- _Excerpted data_
* * * * * * * * *

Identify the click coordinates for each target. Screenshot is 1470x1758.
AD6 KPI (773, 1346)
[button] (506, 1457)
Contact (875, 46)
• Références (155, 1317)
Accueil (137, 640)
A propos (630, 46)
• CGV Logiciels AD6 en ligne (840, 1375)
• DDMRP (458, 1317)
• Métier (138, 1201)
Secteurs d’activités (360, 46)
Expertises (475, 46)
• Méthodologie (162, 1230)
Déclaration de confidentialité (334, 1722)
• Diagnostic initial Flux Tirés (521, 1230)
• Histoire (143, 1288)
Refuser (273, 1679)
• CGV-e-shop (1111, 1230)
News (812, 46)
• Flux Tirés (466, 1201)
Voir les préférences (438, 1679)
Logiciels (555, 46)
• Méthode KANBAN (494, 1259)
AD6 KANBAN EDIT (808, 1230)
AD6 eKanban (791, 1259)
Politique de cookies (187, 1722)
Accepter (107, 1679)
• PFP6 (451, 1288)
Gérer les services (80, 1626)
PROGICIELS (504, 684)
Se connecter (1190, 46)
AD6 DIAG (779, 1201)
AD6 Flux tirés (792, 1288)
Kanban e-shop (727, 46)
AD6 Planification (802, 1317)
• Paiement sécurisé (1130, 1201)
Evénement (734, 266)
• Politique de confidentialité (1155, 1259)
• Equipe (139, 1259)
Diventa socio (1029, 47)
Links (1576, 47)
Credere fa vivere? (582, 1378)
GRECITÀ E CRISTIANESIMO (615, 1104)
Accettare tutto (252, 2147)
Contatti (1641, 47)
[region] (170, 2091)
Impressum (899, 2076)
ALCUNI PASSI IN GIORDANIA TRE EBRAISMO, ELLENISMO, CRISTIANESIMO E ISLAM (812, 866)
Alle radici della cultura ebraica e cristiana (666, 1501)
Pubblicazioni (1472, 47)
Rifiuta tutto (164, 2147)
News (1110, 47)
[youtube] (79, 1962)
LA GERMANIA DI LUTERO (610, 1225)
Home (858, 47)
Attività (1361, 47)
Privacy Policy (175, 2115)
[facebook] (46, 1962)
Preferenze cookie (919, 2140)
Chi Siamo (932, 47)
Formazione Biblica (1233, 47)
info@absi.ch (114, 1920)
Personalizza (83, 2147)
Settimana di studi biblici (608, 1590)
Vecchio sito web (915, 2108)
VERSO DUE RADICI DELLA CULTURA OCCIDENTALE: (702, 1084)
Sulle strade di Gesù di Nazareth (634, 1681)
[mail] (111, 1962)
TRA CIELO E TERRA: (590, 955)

* * * * * * * * *

- _Prompt_
Line count for "CRISTIANESIMO": state how many lines of the records contain it, and give only the number.

- _Response box_
2